What if Alyea was right, and he
could
overcome what he’d always considered instinct? What if he had a
choice?

She wasn’t
afraid
of him. She saw his nature with clear eyes; she accepted it. Hadn’t he just been thinking of giving her some extended time, with kinder intentions than his gift to Kippin?

He drew in a long breath, another. “Are you sure you want to do this, Alyea?” he said, more hoarsely than he’d intended.

She brought her chin down and gave him an unblinking, flat stare.

He shut his eyes, just for a moment, then looked to Evkit and nodded once.

The shaska drums began again, ponderous echoes; the
itibi,
the
va.
Where the initial sound had been slow and meditative, now it held a definite pattern, a sense of slowly quickening, rolling motion.

The athain knelt and began a low, droning chant. The hair on Deiq’s arms prickled, stiff and cold. He breathed in tendrils of sage smoke and forced himself to a distant sense of calm.

The two castrate children—impossible to gauge their age: somewhere above normal puberty, at a guess—lifted the lid of the chest. Inside, among other things, lay a mass of silvery chains, links no wider around than his thickest finger.

Please, gods, if you exist after all—
but they
didn’t,
he’d watched the damn humans develop their religions, it was all fantasy and wishes. He abandoned the rest of the half-formed prayer with a sigh, wondering if Alyea were bothering. Probably not. Judging by the clarity and steadiness of her gaze, she’d locked herself into some insane human mindset that saw this entire situation as rational.

If we get out of this alive, I’m going to kill you with my own hands,
he thought, and grinned without real humor at the ironic foolishness of that.

The castrates filled two fist-sized stone cups with something colorless out of a leather bag: not water. As they brought it closer, Deiq’s nostrils flared at the sharp vapors coming from the cup. Some form of teyanain mountain lightning, with—something—he couldn’t place it.
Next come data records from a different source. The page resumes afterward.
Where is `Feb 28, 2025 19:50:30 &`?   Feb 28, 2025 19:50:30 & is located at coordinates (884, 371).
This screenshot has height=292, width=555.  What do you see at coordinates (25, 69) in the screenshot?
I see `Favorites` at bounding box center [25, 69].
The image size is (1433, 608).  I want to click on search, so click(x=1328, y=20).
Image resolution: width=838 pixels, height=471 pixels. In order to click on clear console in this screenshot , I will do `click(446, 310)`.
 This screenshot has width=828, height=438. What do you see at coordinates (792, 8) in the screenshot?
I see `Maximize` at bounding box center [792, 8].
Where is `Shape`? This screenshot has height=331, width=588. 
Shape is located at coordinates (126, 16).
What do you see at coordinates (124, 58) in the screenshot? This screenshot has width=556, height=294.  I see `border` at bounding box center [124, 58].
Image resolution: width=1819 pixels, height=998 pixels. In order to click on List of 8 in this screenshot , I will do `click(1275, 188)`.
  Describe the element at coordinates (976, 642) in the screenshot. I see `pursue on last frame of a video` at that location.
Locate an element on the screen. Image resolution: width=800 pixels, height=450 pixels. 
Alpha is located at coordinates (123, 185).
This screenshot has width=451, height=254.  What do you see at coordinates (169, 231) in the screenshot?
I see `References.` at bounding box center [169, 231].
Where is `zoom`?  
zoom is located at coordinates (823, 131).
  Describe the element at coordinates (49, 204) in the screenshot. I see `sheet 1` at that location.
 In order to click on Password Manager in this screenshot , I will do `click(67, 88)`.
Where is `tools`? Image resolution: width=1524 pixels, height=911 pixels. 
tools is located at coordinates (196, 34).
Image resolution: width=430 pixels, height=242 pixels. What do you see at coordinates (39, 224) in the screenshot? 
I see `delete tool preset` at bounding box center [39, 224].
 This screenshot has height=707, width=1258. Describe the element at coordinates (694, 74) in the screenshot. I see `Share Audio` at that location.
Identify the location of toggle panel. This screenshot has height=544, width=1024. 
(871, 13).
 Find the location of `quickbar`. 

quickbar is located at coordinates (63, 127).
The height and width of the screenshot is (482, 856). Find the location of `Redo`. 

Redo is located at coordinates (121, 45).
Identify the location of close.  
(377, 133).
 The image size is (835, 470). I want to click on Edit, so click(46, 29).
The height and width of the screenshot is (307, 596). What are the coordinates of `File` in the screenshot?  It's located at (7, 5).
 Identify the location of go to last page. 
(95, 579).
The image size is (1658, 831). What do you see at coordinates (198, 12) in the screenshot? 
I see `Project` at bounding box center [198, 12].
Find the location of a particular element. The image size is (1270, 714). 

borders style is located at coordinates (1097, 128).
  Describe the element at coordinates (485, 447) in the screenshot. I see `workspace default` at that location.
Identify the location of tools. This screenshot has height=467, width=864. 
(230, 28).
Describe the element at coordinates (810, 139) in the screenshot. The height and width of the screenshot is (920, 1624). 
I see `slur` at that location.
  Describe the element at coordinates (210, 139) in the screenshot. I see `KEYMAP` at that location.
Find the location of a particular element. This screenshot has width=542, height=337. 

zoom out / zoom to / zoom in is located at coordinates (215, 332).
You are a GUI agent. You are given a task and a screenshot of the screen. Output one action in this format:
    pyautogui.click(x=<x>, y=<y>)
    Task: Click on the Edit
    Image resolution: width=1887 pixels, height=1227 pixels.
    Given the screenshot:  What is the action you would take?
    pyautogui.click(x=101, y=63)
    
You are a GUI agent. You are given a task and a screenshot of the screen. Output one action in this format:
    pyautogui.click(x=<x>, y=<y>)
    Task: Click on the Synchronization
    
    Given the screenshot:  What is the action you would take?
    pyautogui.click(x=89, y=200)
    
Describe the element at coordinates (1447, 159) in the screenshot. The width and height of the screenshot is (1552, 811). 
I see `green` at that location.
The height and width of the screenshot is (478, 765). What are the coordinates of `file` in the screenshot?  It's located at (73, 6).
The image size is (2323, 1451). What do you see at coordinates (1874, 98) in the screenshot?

He closed his hand around the cup, wishing they’d given him a lake of the stuff.

“This is commitment aloud,” Evkit said. “Ceremonial. Touch cups, bow, say intentions, drink all at once. The woman go first. Ha’inn, you drink if you accept her intention, then say yours; she drink if she accept yours.”

That, at least, was tradition as Deiq understood it.

Stone clicked against stone, Alyea’s hand steady. They bowed, matching their movements exactly; Deiq smiled a little as he straightened, amused over that. Had he been copying her movement, or she him? It didn’t really matter—and yet it did, to a distant, already aggrieved part of his mind.

Alyea said, very steadily, “I intend to give as I am given, support as I am supported, serve as I am served, by your side in all ways, through the rest of my life, however long that may be.”